Set every record down again, exactly and completely.
========================================
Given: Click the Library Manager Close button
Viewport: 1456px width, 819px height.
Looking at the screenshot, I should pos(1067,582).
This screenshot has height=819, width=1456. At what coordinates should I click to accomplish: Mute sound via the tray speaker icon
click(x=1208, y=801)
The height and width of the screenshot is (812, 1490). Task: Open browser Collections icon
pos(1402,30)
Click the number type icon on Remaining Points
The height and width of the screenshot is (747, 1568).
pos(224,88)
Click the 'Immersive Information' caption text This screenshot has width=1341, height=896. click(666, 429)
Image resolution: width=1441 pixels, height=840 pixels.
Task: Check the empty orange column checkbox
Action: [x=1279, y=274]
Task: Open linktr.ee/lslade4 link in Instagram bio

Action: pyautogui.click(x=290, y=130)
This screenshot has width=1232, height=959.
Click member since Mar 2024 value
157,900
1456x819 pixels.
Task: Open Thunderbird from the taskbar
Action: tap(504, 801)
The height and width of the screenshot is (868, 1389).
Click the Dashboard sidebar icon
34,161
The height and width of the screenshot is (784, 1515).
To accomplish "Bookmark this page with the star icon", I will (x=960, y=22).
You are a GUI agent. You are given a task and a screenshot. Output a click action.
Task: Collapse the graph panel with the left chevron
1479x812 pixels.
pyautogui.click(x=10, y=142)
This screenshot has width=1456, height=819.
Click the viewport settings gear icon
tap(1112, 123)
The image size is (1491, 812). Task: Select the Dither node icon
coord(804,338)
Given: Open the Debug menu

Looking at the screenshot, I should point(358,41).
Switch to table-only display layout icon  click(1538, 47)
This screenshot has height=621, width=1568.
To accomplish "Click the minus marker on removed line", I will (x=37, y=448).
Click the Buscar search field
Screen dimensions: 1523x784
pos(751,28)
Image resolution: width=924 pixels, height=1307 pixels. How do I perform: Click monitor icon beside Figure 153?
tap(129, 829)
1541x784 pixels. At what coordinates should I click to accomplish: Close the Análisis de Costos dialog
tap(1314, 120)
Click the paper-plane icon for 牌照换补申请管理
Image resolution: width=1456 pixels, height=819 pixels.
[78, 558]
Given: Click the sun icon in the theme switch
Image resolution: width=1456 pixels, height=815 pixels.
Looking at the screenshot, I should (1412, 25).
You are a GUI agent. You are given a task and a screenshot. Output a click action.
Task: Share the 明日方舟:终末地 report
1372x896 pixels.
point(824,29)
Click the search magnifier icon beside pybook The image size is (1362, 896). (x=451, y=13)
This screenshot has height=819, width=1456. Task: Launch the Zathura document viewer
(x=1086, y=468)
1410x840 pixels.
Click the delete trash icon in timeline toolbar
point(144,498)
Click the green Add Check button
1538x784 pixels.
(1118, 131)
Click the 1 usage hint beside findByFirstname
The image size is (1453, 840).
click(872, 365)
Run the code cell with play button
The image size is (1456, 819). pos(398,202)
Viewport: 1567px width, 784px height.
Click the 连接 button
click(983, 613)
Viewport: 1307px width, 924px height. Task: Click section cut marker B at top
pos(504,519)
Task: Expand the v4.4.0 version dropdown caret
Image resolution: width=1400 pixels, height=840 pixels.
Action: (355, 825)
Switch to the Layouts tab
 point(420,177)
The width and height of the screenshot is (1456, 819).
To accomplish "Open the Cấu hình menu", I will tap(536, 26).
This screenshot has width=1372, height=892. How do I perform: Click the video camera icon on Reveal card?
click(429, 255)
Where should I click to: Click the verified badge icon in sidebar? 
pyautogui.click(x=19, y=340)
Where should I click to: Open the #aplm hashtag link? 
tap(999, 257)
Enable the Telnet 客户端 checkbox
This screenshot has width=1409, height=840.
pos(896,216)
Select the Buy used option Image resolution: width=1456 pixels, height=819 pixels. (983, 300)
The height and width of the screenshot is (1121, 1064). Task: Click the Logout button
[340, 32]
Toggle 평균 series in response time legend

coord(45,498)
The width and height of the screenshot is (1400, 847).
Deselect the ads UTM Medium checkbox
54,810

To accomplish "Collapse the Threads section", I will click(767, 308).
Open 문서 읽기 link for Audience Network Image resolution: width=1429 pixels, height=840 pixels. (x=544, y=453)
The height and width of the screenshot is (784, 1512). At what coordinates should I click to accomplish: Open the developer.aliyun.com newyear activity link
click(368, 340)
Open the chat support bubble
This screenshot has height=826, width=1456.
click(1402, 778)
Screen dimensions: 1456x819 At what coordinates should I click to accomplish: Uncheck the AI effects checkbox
========================================
▶ Output for this exercise
Given: Click the Library Manager Close button
Viewport: 1456px width, 819px height.
Looking at the screenshot, I should pos(1067,582).
This screenshot has height=819, width=1456. At what coordinates should I click to accomplish: Mute sound via the tray speaker icon
click(x=1208, y=801)
The height and width of the screenshot is (812, 1490). Task: Open browser Collections icon
pos(1402,30)
Click the number type icon on Remaining Points
The height and width of the screenshot is (747, 1568).
pos(224,88)
Click the 'Immersive Information' caption text This screenshot has width=1341, height=896. click(666, 429)
Image resolution: width=1441 pixels, height=840 pixels.
Task: Check the empty orange column checkbox
Action: [x=1279, y=274]
Task: Open linktr.ee/lslade4 link in Instagram bio

Action: pyautogui.click(x=290, y=130)
This screenshot has width=1232, height=959.
Click member since Mar 2024 value
157,900
1456x819 pixels.
Task: Open Thunderbird from the taskbar
Action: tap(504, 801)
The height and width of the screenshot is (868, 1389).
Click the Dashboard sidebar icon
34,161
The height and width of the screenshot is (784, 1515).
To accomplish "Bookmark this page with the star icon", I will (x=960, y=22).
You are a GUI agent. You are given a task and a screenshot. Output a click action.
Task: Collapse the graph panel with the left chevron
1479x812 pixels.
pyautogui.click(x=10, y=142)
This screenshot has width=1456, height=819.
Click the viewport settings gear icon
tap(1112, 123)
The image size is (1491, 812). Task: Select the Dither node icon
coord(804,338)
Given: Open the Debug menu

Looking at the screenshot, I should point(358,41).
Switch to table-only display layout icon  click(1538, 47)
This screenshot has height=621, width=1568.
To accomplish "Click the minus marker on removed line", I will (x=37, y=448).
Click the Buscar search field
Screen dimensions: 1523x784
pos(751,28)
Image resolution: width=924 pixels, height=1307 pixels. How do I perform: Click monitor icon beside Figure 153?
tap(129, 829)
1541x784 pixels. At what coordinates should I click to accomplish: Close the Análisis de Costos dialog
tap(1314, 120)
Click the paper-plane icon for 牌照换补申请管理
Image resolution: width=1456 pixels, height=819 pixels.
[78, 558]
Given: Click the sun icon in the theme switch
Image resolution: width=1456 pixels, height=815 pixels.
Looking at the screenshot, I should (1412, 25).
You are a GUI agent. You are given a task and a screenshot. Output a click action.
Task: Share the 明日方舟:终末地 report
1372x896 pixels.
point(824,29)
Click the search magnifier icon beside pybook The image size is (1362, 896). (x=451, y=13)
This screenshot has height=819, width=1456. Task: Launch the Zathura document viewer
(x=1086, y=468)
1410x840 pixels.
Click the delete trash icon in timeline toolbar
point(144,498)
Click the green Add Check button
1538x784 pixels.
(1118, 131)
Click the 1 usage hint beside findByFirstname
The image size is (1453, 840).
click(872, 365)
Run the code cell with play button
The image size is (1456, 819). pos(398,202)
Viewport: 1567px width, 784px height.
Click the 连接 button
click(983, 613)
Viewport: 1307px width, 924px height. Task: Click section cut marker B at top
pos(504,519)
Task: Expand the v4.4.0 version dropdown caret
Image resolution: width=1400 pixels, height=840 pixels.
Action: (355, 825)
Switch to the Layouts tab
 point(420,177)
The width and height of the screenshot is (1456, 819).
To accomplish "Open the Cấu hình menu", I will tap(536, 26).
This screenshot has width=1372, height=892. How do I perform: Click the video camera icon on Reveal card?
click(429, 255)
Where should I click to: Click the verified badge icon in sidebar? 
pyautogui.click(x=19, y=340)
Where should I click to: Open the #aplm hashtag link? 
tap(999, 257)
Enable the Telnet 客户端 checkbox
This screenshot has width=1409, height=840.
pos(896,216)
Select the Buy used option Image resolution: width=1456 pixels, height=819 pixels. (983, 300)
The height and width of the screenshot is (1121, 1064). Task: Click the Logout button
[340, 32]
Toggle 평균 series in response time legend

coord(45,498)
The width and height of the screenshot is (1400, 847).
Deselect the ads UTM Medium checkbox
54,810

To accomplish "Collapse the Threads section", I will click(767, 308).
Open 문서 읽기 link for Audience Network Image resolution: width=1429 pixels, height=840 pixels. (x=544, y=453)
The height and width of the screenshot is (784, 1512). At what coordinates should I click to accomplish: Open the developer.aliyun.com newyear activity link
click(368, 340)
Open the chat support bubble
This screenshot has height=826, width=1456.
click(1402, 778)
Screen dimensions: 1456x819 At what coordinates should I click to accomplish: Uncheck the AI effects checkbox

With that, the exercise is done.